Tribunal Administratif de MELUN — Décision N° TA77-2309983
lundi 17 juin 2024
| Juridiction | Tribunal Administratif de MELUN |
| Section | Tribunal Administratif de MELUN |
| N° Dossier | TA77-2309983 |
| Type | Décision |
| Recours | Excès de pouvoir |
| Avocat requérant | ACTIS AVOCATS |
Texte intégral
Vu la procédure suivante :
Par une requête enregistrée le 25 septembre 2023, M. A B demande au juge des référés, sur le fondement de l'article L. 521-3 du code de justice administrative, d'enjoindre à la préfète du Val-de-Marne de lui délivrer un rendez-vous afin que lui soit remis un récépissé ou une attestation de prolongation d'instruction.
Il soutient que, de nationalité marocaine, il est entré en France le 3 juillet 2019 muni d'un visa de long séjour portant la mention " étudiant-élève ", qu'il a conclu un contrat à durée indéterminée en qualité d'ingénieur logiciel, qu'il a déposé sur la plateforme de l'Administration numérique pour les étrangers en France une demande de changement de statut afin d'obtenir un titre de séjour mention " passeport talent : salarié qualifié " le 11 juillet 2023, qu'il n'a reçu aucune réponse, qu'il a relancé l'administration sans succès, que la condition d'urgence est satisfaite car il se trouve dans une situation précaire alors qu'il travaille et que la mesure sollicitée est utile et ne fait obstacle à aucune décision administrative.
La requête a été communiquée le 25 septembre 2023 à la préfète du Val-de-Marne qui n'a présenté aucun mémoire en défense.
Par un mémoire complémentaire enregistré le 16 octobre 2023, M. B informe le tribunal qu'il a reçu de la part des services préfectoraux une attestation de prolongation d'instruction et sollicite l'annulation de sa demande en référé.
Vu les autres pièces du dossier.
Vu :
- le code de l'entrée et du séjour des étrangers et du droit d'asile ;
- le code de justice administrative.
La présidente du tribunal administratif de Melun a désigné M. Aymard, vice-président, pour statuer en tant que juge des référés en application de l'article L. 511-2 du code de justice administrative.
Considérant ce qui suit :
1. M. B, ressortissant marocain né le 27 août 1999 à Safi (Région de Marrakech-Safi), a bénéficié en dernier lieu d'un titre de séjour en qualité d'étudiant délivré par le préfet de la Loire-Atlantique et valable jusqu'au 31 août 2023. A la suite d'un déménagement à Créteil, il a demandé à la préfète du Val-de-Marne un changement de statut en déposant sa demande sur la plateforme de l'Administration numérique pour les étrangers en France le 11 juillet 2023, sans obtenir de réponse, malgré plusieurs demandes en ce sens.

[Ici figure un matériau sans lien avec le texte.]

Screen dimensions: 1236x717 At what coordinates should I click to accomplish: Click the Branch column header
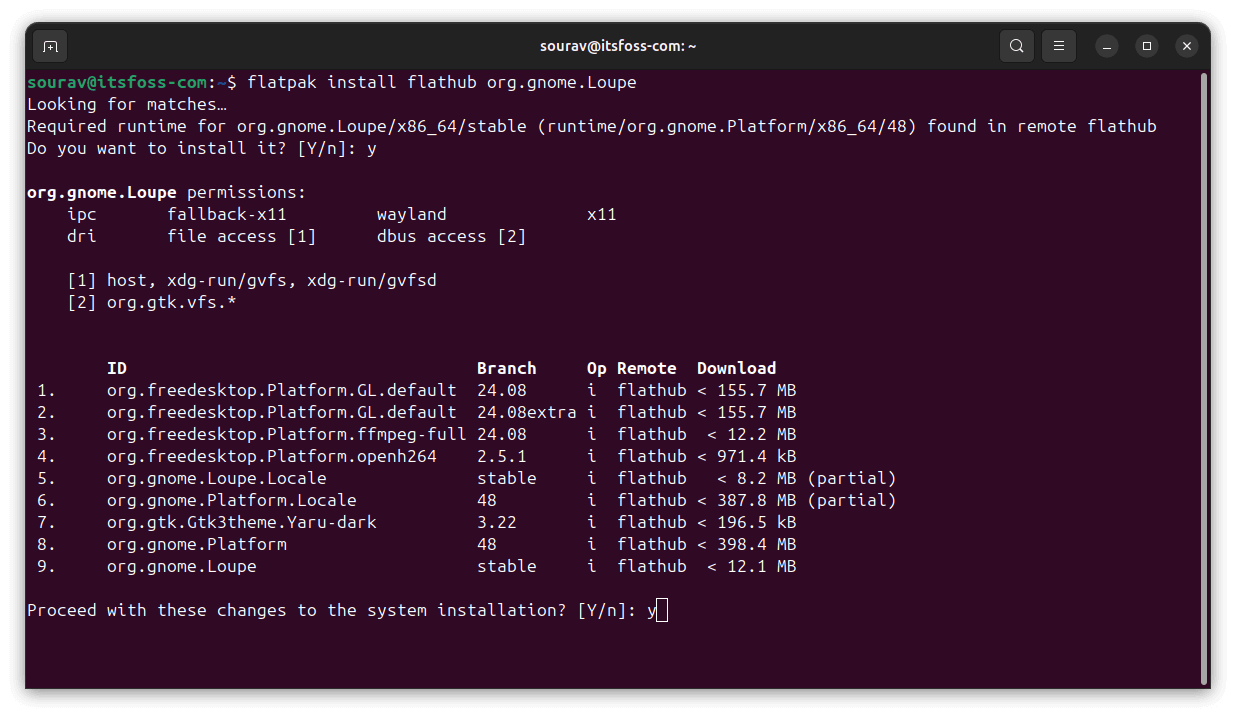(506, 368)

Par sa requête enregistrée le 21 septembre 2023, il a donc demandé au juge des référés, sur le fondement de l'article L. 521-3 du code de justice administrative, qu'il soit enjoint à la préfète du Val-de-Marne de lui délivrer un rendez-vous afin qu'il lui soit remis un récépissé ou une attestation de prolongation d'instruction. Postérieurement à la requête, soit le 13 octobre 2023, le préfet de la Loire-Atlantique l'a mis en possession d'une attestation de prolongation d'instruction dans l'attente de la production de pièces complémentaires.

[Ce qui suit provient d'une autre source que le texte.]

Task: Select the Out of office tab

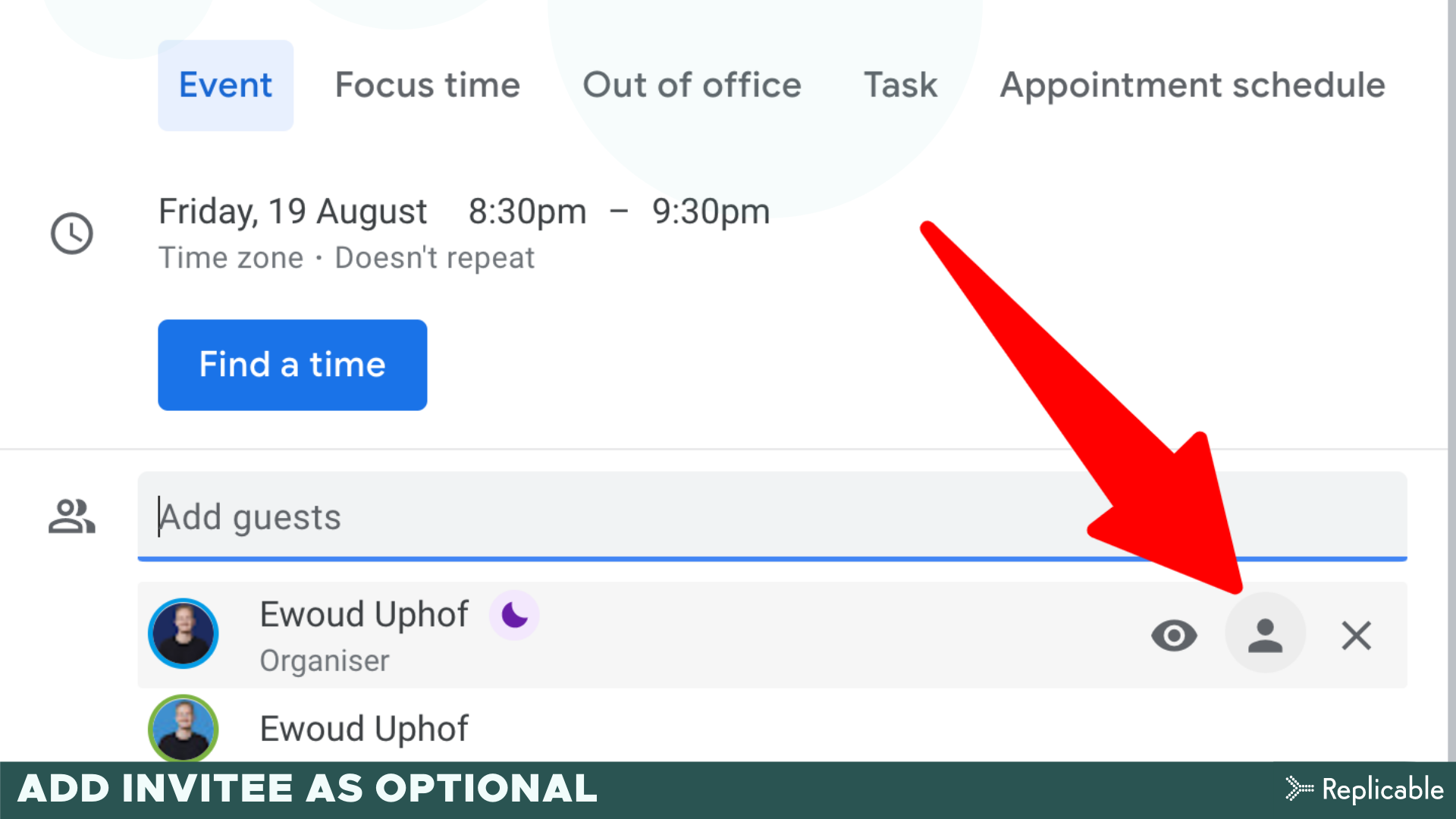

2. Aux termes de l'article L. 521-3 du code de justice administrative : " En cas d'urgence, et sur simple requête qui sera recevable même en l'absence de décision administrative préalable, le juge des référés peut ordonner toutes autres mesures utiles sans faire obstacle à l'exécution d'aucune décision administrative ".
3. Par son mémoire complémentaire enregistré le 16 octobre 2023, M. B doit être entendu comme se désistant de sa requête. Rien ne s'oppose à ce qu'il lui soit donné acte de ce désistement.
O R D O N N E :
Article 1er : Il est donné acte à M. B du désistement de sa requête
Article 2 : La présente ordonnance sera notifiée à M. A B et à la préfète du Val-de-Marne.
Le juge des référés,
Signé : M. Aymard
La République mande et ordonne au ministre de l'intérieur et des outre-mer, en ce qui le concerne, ou à tous commissaires de justice à ce requis en ce qui concerne les voies de droit commun contre les parties privées, de pourvoir à l'exécution de la présente décision.